_Task to carry out_
Please replace "How do I perform" with "How do I carry out" everywhere in these lines and write them out again, with all else unchanged.

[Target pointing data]
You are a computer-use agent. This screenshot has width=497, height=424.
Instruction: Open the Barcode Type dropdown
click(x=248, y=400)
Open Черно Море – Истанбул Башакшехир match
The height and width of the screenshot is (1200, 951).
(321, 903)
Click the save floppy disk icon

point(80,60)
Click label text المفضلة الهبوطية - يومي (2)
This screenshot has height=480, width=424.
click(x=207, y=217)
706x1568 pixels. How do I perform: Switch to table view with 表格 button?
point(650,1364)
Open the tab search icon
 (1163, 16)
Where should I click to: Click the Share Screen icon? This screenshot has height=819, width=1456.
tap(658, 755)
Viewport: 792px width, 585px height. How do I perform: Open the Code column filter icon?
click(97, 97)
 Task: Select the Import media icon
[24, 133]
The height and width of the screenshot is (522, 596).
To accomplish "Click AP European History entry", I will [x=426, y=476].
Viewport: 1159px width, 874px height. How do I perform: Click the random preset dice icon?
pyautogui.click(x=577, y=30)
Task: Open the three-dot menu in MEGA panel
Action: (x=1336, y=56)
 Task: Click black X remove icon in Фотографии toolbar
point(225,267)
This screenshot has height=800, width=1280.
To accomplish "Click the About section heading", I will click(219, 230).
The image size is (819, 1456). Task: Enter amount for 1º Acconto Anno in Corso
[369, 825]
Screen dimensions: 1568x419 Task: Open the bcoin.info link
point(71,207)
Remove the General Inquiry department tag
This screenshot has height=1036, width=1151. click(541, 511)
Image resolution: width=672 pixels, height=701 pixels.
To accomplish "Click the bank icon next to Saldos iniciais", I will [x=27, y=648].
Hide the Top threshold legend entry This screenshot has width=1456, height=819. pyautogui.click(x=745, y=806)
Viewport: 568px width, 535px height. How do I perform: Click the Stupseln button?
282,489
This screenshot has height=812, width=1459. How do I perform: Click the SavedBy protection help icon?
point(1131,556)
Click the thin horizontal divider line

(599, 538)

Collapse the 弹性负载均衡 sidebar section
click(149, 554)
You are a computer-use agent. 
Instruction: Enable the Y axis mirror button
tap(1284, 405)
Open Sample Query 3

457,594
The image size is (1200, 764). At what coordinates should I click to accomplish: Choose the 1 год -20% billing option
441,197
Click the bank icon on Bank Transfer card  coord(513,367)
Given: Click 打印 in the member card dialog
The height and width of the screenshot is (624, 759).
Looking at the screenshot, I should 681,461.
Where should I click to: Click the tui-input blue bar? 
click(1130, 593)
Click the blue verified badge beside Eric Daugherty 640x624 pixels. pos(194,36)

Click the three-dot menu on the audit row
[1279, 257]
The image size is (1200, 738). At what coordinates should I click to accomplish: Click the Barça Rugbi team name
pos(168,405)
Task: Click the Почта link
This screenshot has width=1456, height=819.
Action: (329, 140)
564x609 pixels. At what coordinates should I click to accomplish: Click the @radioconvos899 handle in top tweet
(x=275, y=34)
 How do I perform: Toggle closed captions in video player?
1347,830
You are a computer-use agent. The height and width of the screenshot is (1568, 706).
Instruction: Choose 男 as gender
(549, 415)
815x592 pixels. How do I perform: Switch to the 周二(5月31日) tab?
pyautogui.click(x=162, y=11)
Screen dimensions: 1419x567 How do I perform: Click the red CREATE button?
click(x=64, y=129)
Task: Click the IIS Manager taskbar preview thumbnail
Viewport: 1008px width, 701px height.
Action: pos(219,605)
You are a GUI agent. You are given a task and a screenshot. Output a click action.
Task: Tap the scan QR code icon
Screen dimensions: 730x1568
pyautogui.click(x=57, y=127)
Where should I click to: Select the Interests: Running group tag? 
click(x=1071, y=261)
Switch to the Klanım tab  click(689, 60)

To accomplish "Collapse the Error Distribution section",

_In response_
You are a computer-use agent. This screenshot has width=497, height=424.
Instruction: Open the Barcode Type dropdown
click(x=248, y=400)
Open Черно Море – Истанбул Башакшехир match
The height and width of the screenshot is (1200, 951).
(321, 903)
Click the save floppy disk icon

point(80,60)
Click label text المفضلة الهبوطية - يومي (2)
This screenshot has height=480, width=424.
click(x=207, y=217)
706x1568 pixels. How do I carry out: Switch to table view with 表格 button?
point(650,1364)
Open the tab search icon
 (1163, 16)
Where should I click to: Click the Share Screen icon? This screenshot has height=819, width=1456.
tap(658, 755)
Viewport: 792px width, 585px height. How do I carry out: Open the Code column filter icon?
click(97, 97)
 Task: Select the Import media icon
[24, 133]
The height and width of the screenshot is (522, 596).
To accomplish "Click AP European History entry", I will [x=426, y=476].
Viewport: 1159px width, 874px height. How do I carry out: Click the random preset dice icon?
pyautogui.click(x=577, y=30)
Task: Open the three-dot menu in MEGA panel
Action: (x=1336, y=56)
 Task: Click black X remove icon in Фотографии toolbar
point(225,267)
This screenshot has height=800, width=1280.
To accomplish "Click the About section heading", I will click(219, 230).
The image size is (819, 1456). Task: Enter amount for 1º Acconto Anno in Corso
[369, 825]
Screen dimensions: 1568x419 Task: Open the bcoin.info link
point(71,207)
Remove the General Inquiry department tag
This screenshot has height=1036, width=1151. click(541, 511)
Image resolution: width=672 pixels, height=701 pixels.
To accomplish "Click the bank icon next to Saldos iniciais", I will [x=27, y=648].
Hide the Top threshold legend entry This screenshot has width=1456, height=819. pyautogui.click(x=745, y=806)
Viewport: 568px width, 535px height. How do I carry out: Click the Stupseln button?
282,489
This screenshot has height=812, width=1459. How do I carry out: Click the SavedBy protection help icon?
point(1131,556)
Click the thin horizontal divider line

(599, 538)

Collapse the 弹性负载均衡 sidebar section
click(149, 554)
You are a computer-use agent. 
Instruction: Enable the Y axis mirror button
tap(1284, 405)
Open Sample Query 3

457,594
The image size is (1200, 764). At what coordinates should I click to accomplish: Choose the 1 год -20% billing option
441,197
Click the bank icon on Bank Transfer card  coord(513,367)
Given: Click 打印 in the member card dialog
The height and width of the screenshot is (624, 759).
Looking at the screenshot, I should 681,461.
Where should I click to: Click the tui-input blue bar? 
click(1130, 593)
Click the blue verified badge beside Eric Daugherty 640x624 pixels. pos(194,36)

Click the three-dot menu on the audit row
[1279, 257]
The image size is (1200, 738). At what coordinates should I click to accomplish: Click the Barça Rugbi team name
pos(168,405)
Task: Click the Почта link
This screenshot has width=1456, height=819.
Action: (329, 140)
564x609 pixels. At what coordinates should I click to accomplish: Click the @radioconvos899 handle in top tweet
(x=275, y=34)
 How do I carry out: Toggle closed captions in video player?
1347,830
You are a computer-use agent. The height and width of the screenshot is (1568, 706).
Instruction: Choose 男 as gender
(549, 415)
815x592 pixels. How do I carry out: Switch to the 周二(5月31日) tab?
pyautogui.click(x=162, y=11)
Screen dimensions: 1419x567 How do I carry out: Click the red CREATE button?
click(x=64, y=129)
Task: Click the IIS Manager taskbar preview thumbnail
Viewport: 1008px width, 701px height.
Action: pos(219,605)
You are a GUI agent. You are given a task and a screenshot. Output a click action.
Task: Tap the scan QR code icon
Screen dimensions: 730x1568
pyautogui.click(x=57, y=127)
Where should I click to: Select the Interests: Running group tag? 
click(x=1071, y=261)
Switch to the Klanım tab  click(689, 60)

To accomplish "Collapse the Error Distribution section",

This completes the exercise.